Our Stolen Futurea book by Theo Colborn, Dianne Dumanoski, and John Peterson Myers
 
 

 

  Commoner, B, PW Bartlett, E Holger and K Couchot. 2000. Long-range air transport of dioxin from North American sources to ecologically vulnerable receptors in Nunavut, Arctic Canada. Final report to the North American Commission for Environmental Cooperation. September, 2000.

 

 
 

Implications of their work: Commoner et al. have discovered that a relatively small number of sources contribute a disproportionately large percentage of dioxin being deposited this Arctic territory. Their results suggests that a focused effort on these sources could reduce exposures dramatically. Citing one example (Coral Harbour, Nunavut), they observe that "total exposure to dioxin could be reduced by 35 percent if only 19 individual source--most of them in the United States--could be induced to virtually eliminate their emissions."

Background: Nunavut lies in the far north of Canada. Even though there are no significant sources of dioxin there nor elsewhere within 500 kilometers of this arctic territory's boundary, dioxin concentrations in the breast milk of Inuit mothers living in Nunavut average twice the levels observed further south in Canada, near the US border.

Nothing exemplifies the ubiquitous spread of persistent bioaccumulative compounds better than this example.

What did they do? Commoner et al. set out to identify sources of dioxin that might be contributing to high contamination levels in Nunavut. They did so using computer modeling procedures that Commoner and his lab had developed for other contaminants within the US, building on an air transport computer simulation model originally developed by the US National Oceanic and Atmospheric Administration (NOAA).

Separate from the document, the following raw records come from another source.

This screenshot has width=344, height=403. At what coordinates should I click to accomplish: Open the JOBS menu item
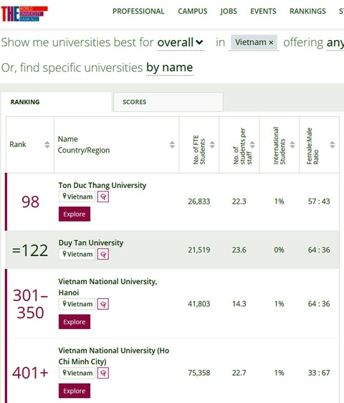tap(229, 11)
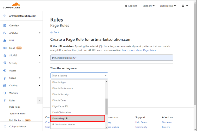Viewport: 197px width, 131px height.
Task: Click the Speed lightning bolt icon
Action: [x=5, y=78]
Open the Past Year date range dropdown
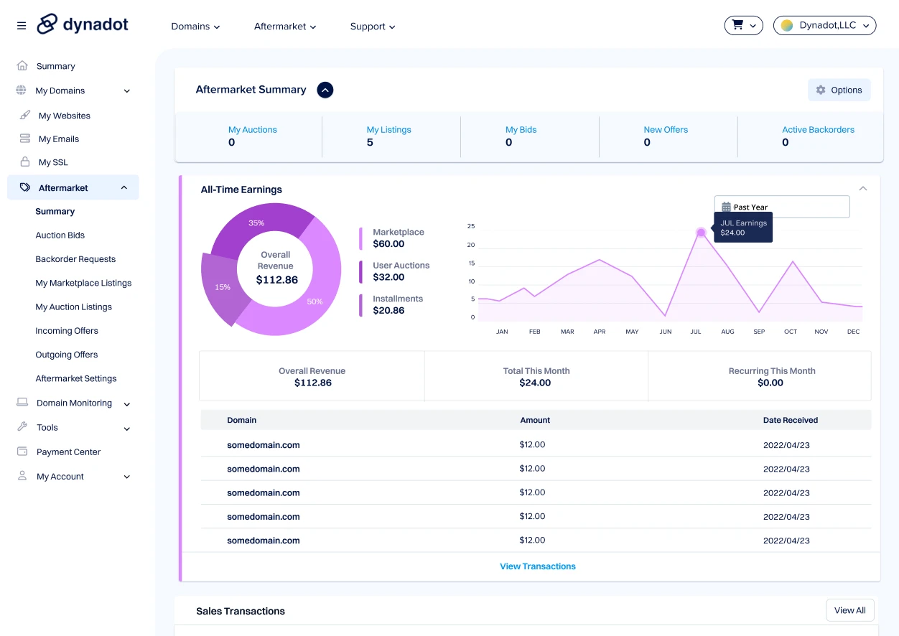The image size is (899, 636). (781, 207)
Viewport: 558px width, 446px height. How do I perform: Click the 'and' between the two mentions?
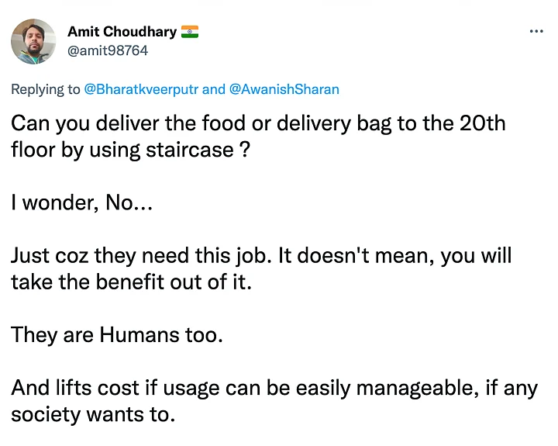point(214,89)
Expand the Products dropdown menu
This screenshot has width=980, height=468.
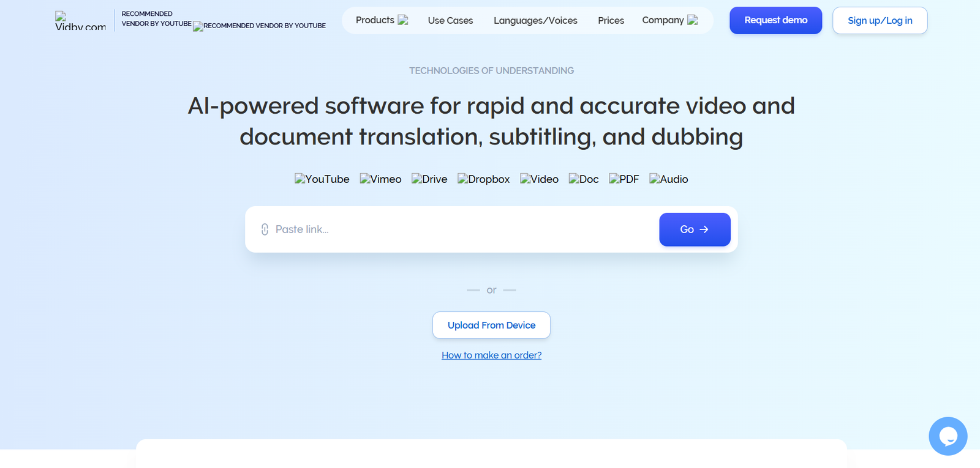pos(382,20)
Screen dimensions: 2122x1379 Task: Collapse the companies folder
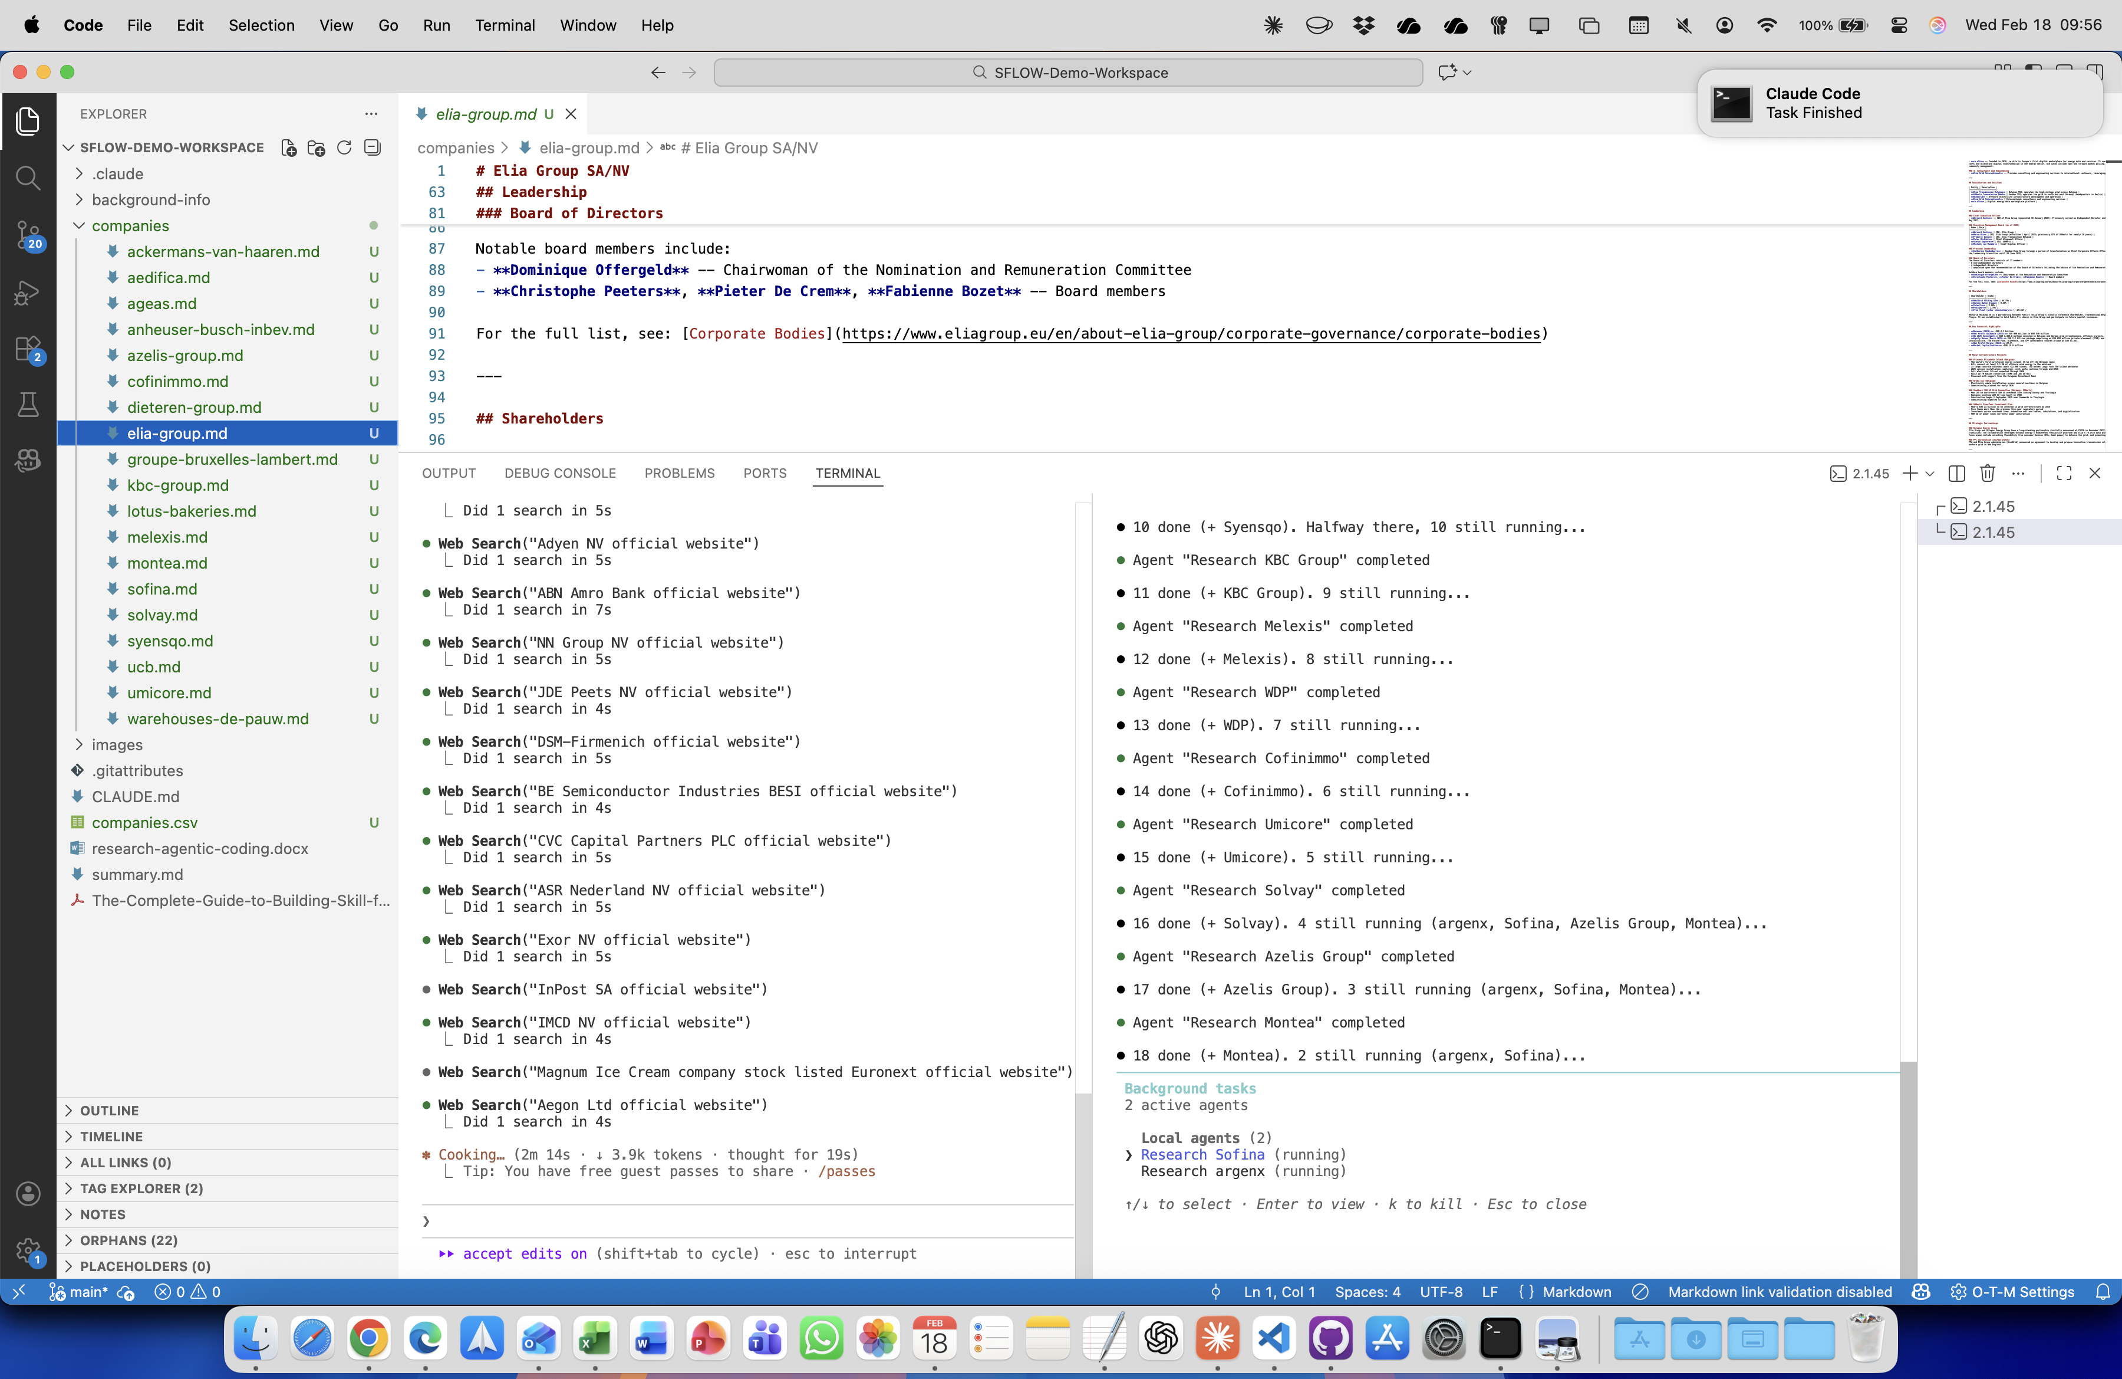(78, 226)
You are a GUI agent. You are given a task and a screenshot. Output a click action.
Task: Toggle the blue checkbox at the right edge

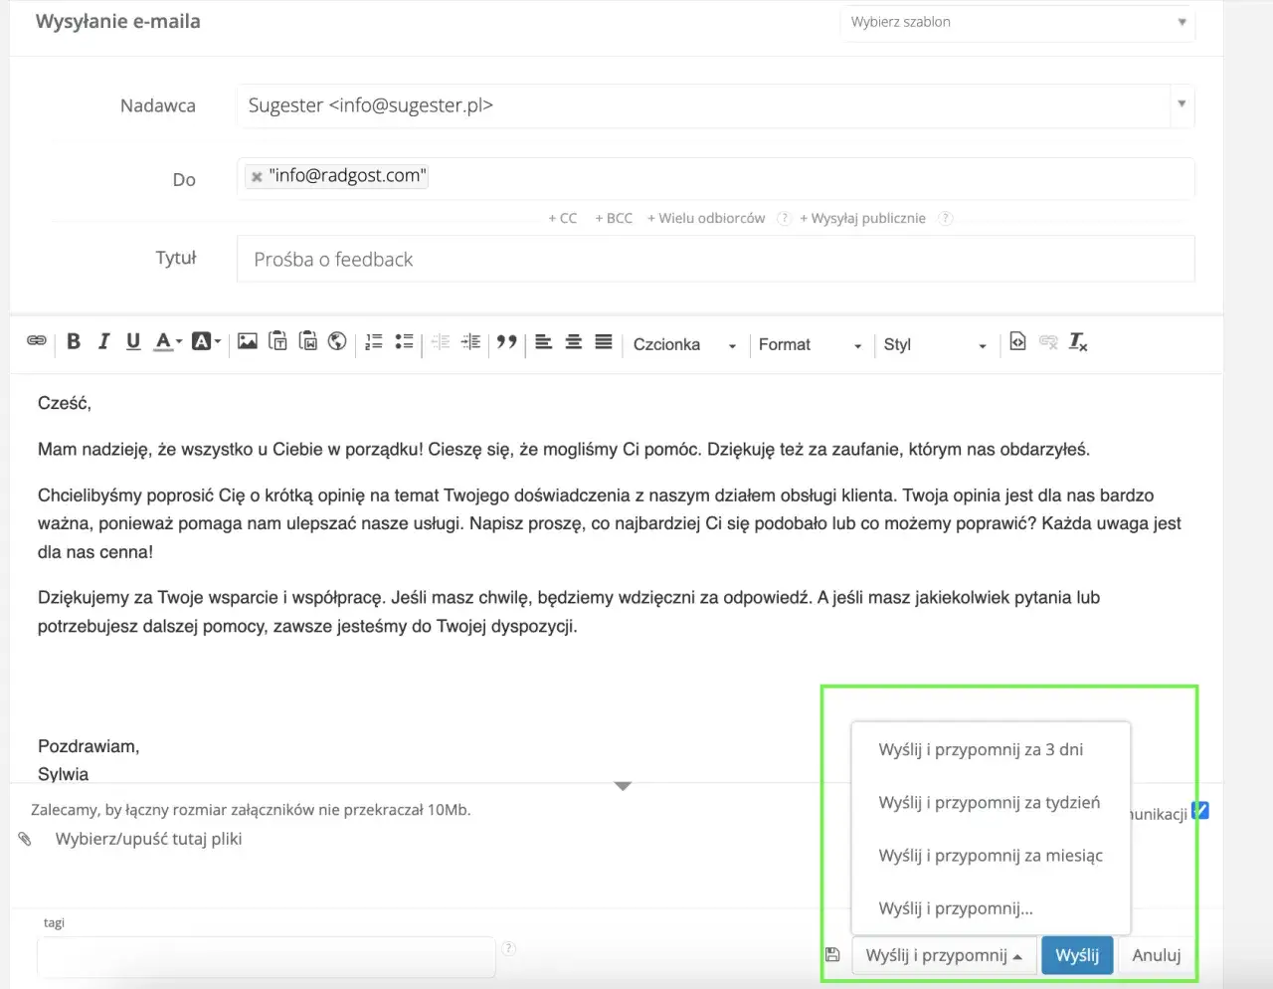click(x=1200, y=811)
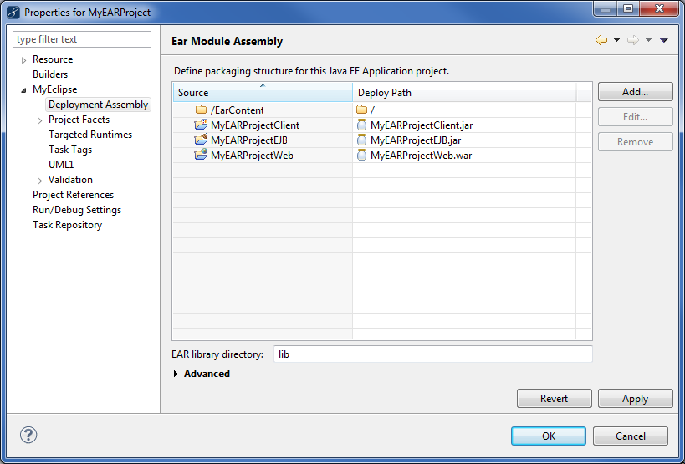This screenshot has width=685, height=464.
Task: Click the MyEARProjectWeb project icon
Action: pos(201,156)
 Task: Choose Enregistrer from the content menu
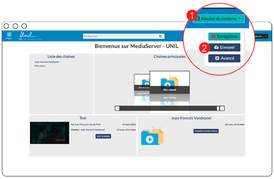click(x=224, y=36)
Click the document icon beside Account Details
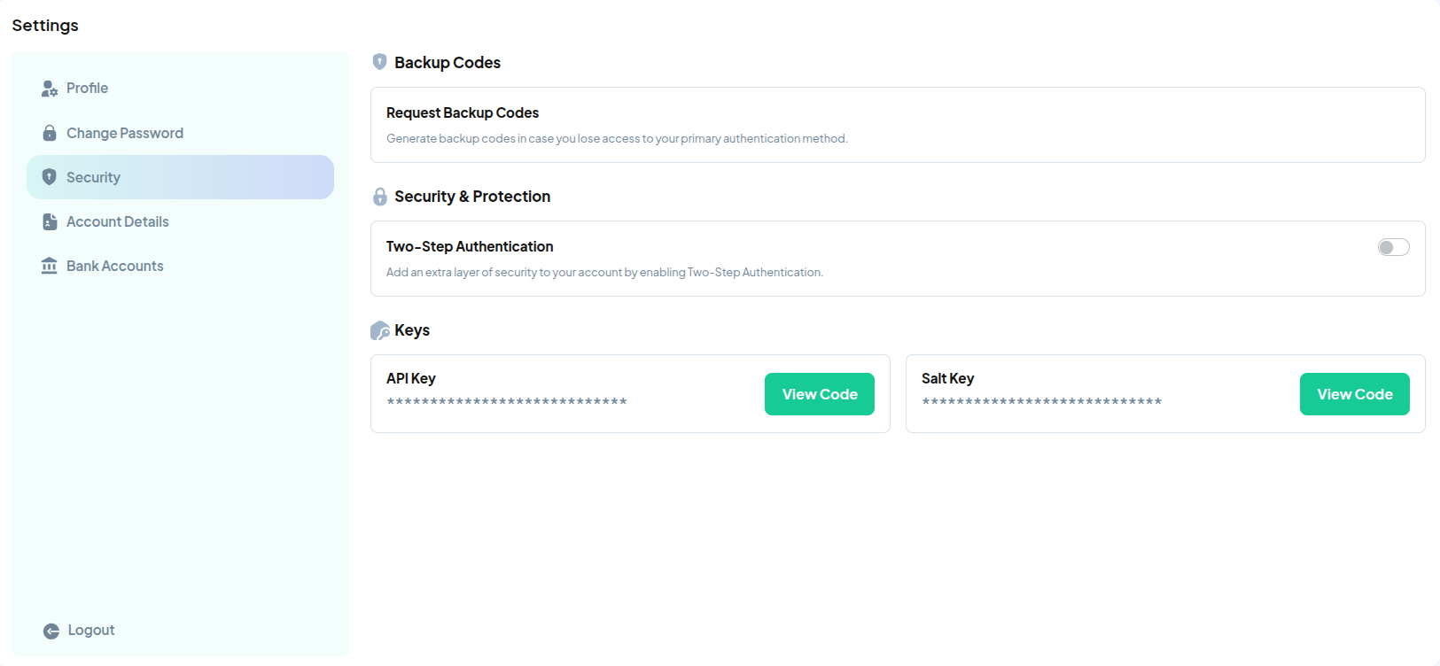Screen dimensions: 1440x666 coord(50,221)
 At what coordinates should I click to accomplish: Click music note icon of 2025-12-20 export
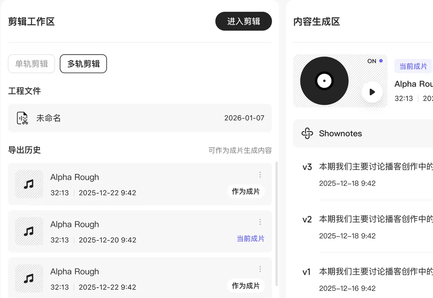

What did they find? They found that most of the sources of dioxin reaching the territory Nunavut lie in the United States, indeed approximately 70-80% is US-produced. Another 5-10% comes from Mexico while 11-25% come from Canada. Contributions at specific places within Nunavut vary from place to place within the territory.

Negligible amounts (less than 1%) originate in Nunavut, itself. Thus "the exposure of the Nunavut exposure is therefore almost entirely due to outside sources."

This map shows the highest-ranked individual sources of dioxin that account for 35% of total dioxin deposition in the vicinity of Arctic Bay, Nunavut. Many other sources contributed smaller amounts. The map is representative of many such "source-sink" maps produced in their analysis.

 

Adapted from Commoner et al. 2000.

Other findings:

  • southern regions of Nunavut receive more deposition than northern regions
  • marine surfaces receive more than adjacent terrestrial sites
  • a relatively small number of sources are responsible for most of the depositions. For example, at one typical site studied, only 19 sources are responsible for 35 percent of the deposition. Those 19 sources represent 0.04% of the total sources studied.
  • just 3 types of sources--municipal waste incinerators, backyard trash burning and cement kilns burning hazardous waste--account for two-thirds of the total dioxin emissions, and 6 types account for 90%.
  • Most of the sources are at least 3000 km (1800 mi) from Nunavut.

They conclude that "the known occurrence of dioxin in Nunavut--in the indigenous population, in the regional food chains, and in marine and terrestrial ecosystems--is due to the deposition of dioxin transported from distant sources, which are chiefly in the United States, to a lesser extent in Canada, and marginally in Mexico.

In discussing the implications of their work, Commoner et al. observe that there is no feasible way to protect food chains from the deposition of airborne dioxin. This means that protecting Inuit health requires either a reduction in emissions or a change in diet. Such a change would "clash with the transcendent importance of the indigenous diet in Inuit culture."